Jika gerakan sholat Shubuh berjamaah mampu menanamkan nilai kebangsaan, memerangi korupsi, narkoba dan menjunjung sikap toleransi, itu merupakan tindakan yang mulia. Demikian juga apabila gerakan semacam ini ditujukan untuk menanamkan kesadaran akan pentingnya sholat berjamaah itu sendiri. Ini memang bisa disebut gerakan politik sholat tetapi tujuan politisnya adalah untuk kegiatan ibadah itu sendiri.
Bayangkan jika Ibadah semacam ini diwarnai dengan pidato politik yang menyulut hati jamaah, untuk berbuat sesuai arahan di pemberi pidato, terlebih sudah ada massa yang disiapkan untuk menggiring massa yang lain, akibatnya juga sangat berbahaya.
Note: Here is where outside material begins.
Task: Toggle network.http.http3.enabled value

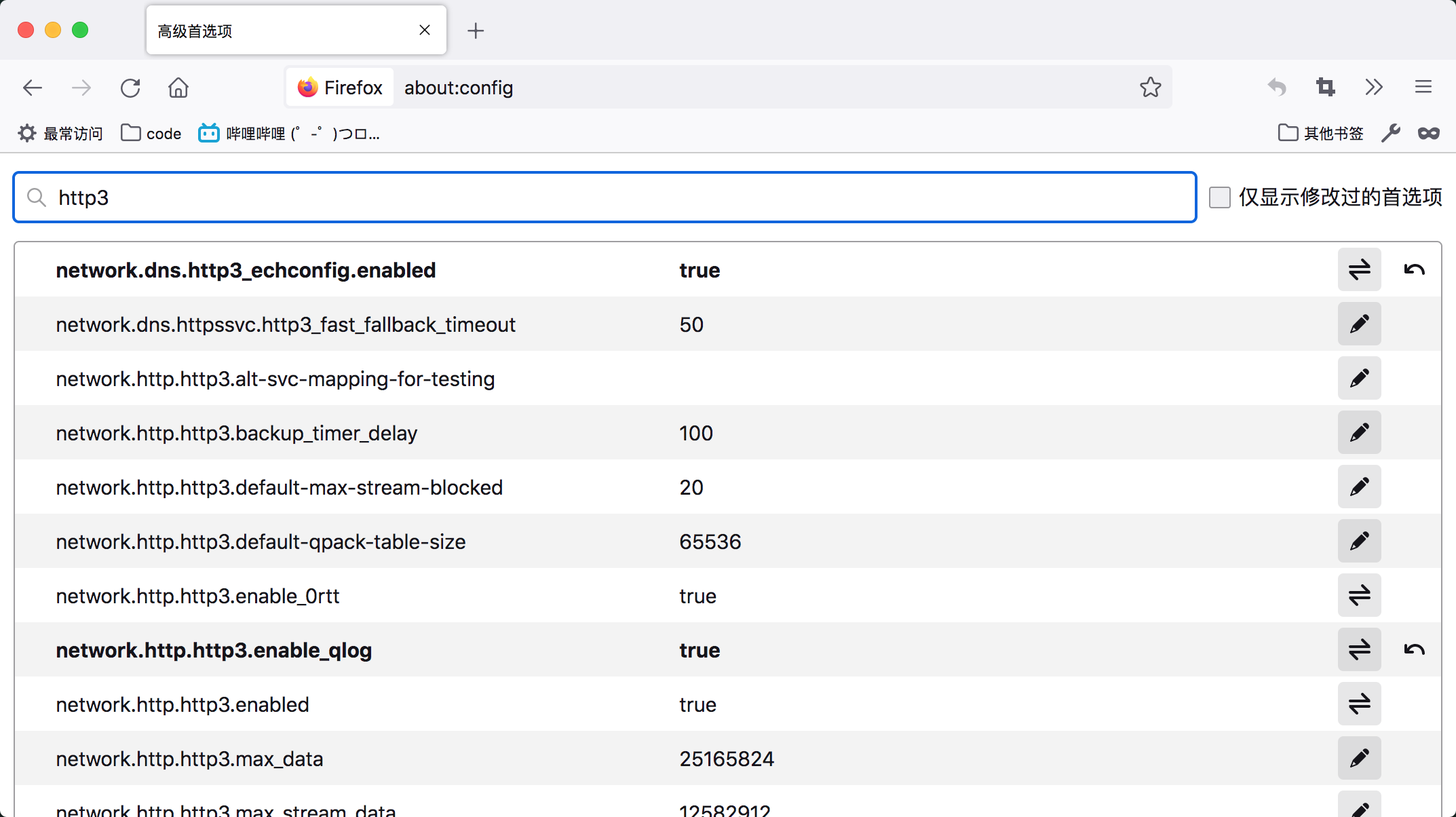Action: (1359, 704)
Banyaknya jumlah massa yang diraih dengan gerakan politik sholat berjamaah ini dinilai sangat rawan dimasuki oleh penyusup yang membawa kepentingan destruktif jika dinilai dari aspek keamanan.
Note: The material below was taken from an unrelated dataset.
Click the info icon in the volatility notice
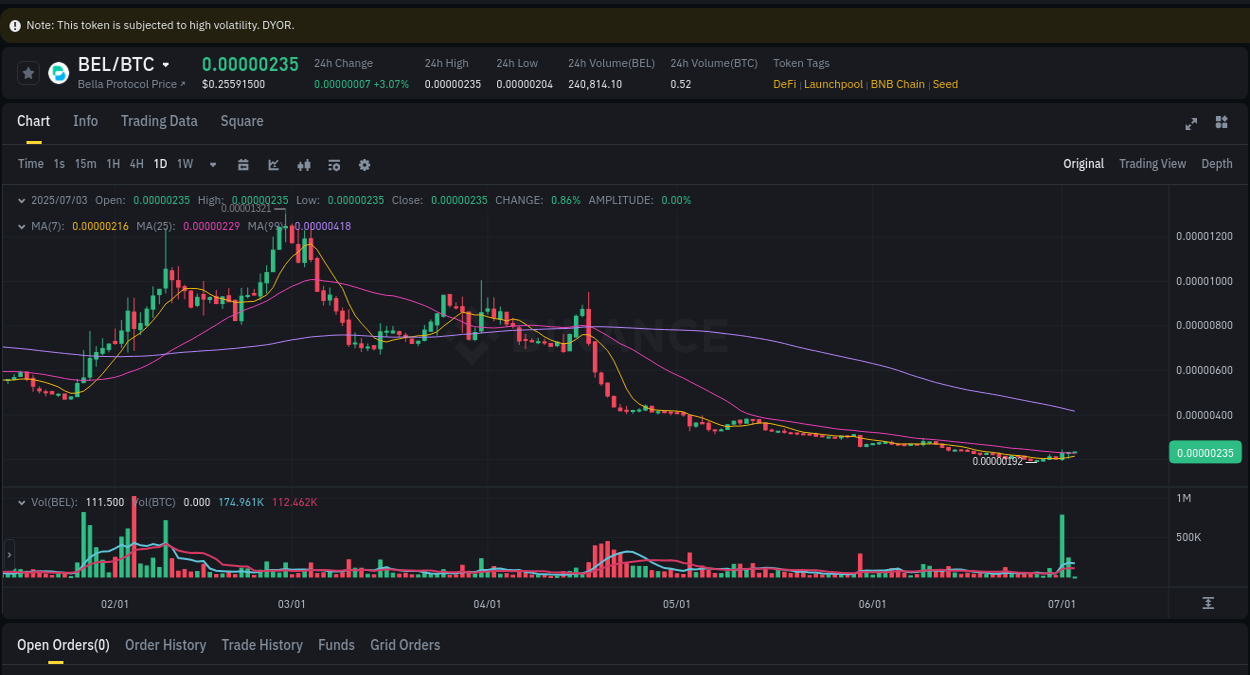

Akan menjadi masalah jika tujuan politis yang digadang oleh gerakan politik tersebut adalah kekuasaan politik, mencaci wibawa hukum negara, menjatuhkan pemerintahan, ujaran untuk menggulingkan pemerintahan, mengganti konstitusi negara atau memaksakan kebenaran atas nama kelompok untuk memberikan tekanan pada kelompok lain. Jika hal ini terjadi, maka aparat hukum jelas berwenang untuk memberikan tindakan tegas.
Para aktifis gerakan sholat Shubuh berjamaah mestinya memahami kaidah hukum yang mewajibkan untuk menghindari kemudharatan dalam berdakwah. Meski Nabi dan para sahabat berbicara tentang politik di masjid, namun mereka tidak menjadikannya ajang kampanye.
Sejatinya masjid merupakan tempat ibadah dan gerakan sholat shubuh berjamaan merupakan gerakan yang positif, namun jika gerakan ini ditunggangi oleh kepentingan politis berbetuk ujaran kebencian serta intoleransi, tentu akan berdampak pada persatuan umat.